### THE PROBLEM:
In the passage on coherency in heterogeneous designs, rewrite everything from "An application like" down to "the detected figure.", replacing "surveillance camera" with "security camera".

### SELECTED TEXT:
Coherency in Heterogeneous Designs
by Bernard Murphy on 09-01-2022 at 6:00 am

Ever wonder why coherent networks are needed beyond server design? The value of cache coherence in a multi-core or many-core server is now well understood. Software developers want to write multi-threaded programs for such systems and expect well-defined behavior when accessing common memory locations. They reasonably expect the same programming model to extend to heterogeneous SoCs, not just for the CPU cluster in the SoC but more generally. Say in a surveillance application based on an intelligent image processing pipeline feeding into inferencing and recognition to detect abnormal activity. Stages in such pipelines share data which must remain coherent. However, these components interface through AMBA CHI, ACE and AXI protocols – a mix of coherent and incoherent interfaces. The Arteris IP Ncore network is the only coherent network interface that can accomplish this objective.

Coherency in Heterogeneous Designs

Coherency in a Heterogeneous Design

An application like a surveillance camera depends on high-performance streaming all the way through the pipeline. A suspicious figure may be in-frame only for a short time, yet you still must capture and recognize a cause for concern. The frames/second inference rate must be high enough to meet that goal, enabling camera tracking to follow the detected figure.

The imaging pipeline starts with the CPU cluster processing images, tiled through multiple parallel threads for maximum performance. Further maximizing performance, memory accesses are cached to the greatest extent possible, and therefore that cache network must be coherent. The CPUs support CHI interfaces, so far, so good.

### SUPPLIED DATA:

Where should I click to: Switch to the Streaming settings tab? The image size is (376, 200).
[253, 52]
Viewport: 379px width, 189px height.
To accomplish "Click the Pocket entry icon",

### RESPONSE:
An application like a security camera depends on high-performance streaming all the way through the pipeline. A suspicious figure may be in-frame only for a short time, yet you still must capture and recognize a cause for concern. The frames/second inference rate must be high enough to meet that goal, enabling camera tracking to follow the detected figure.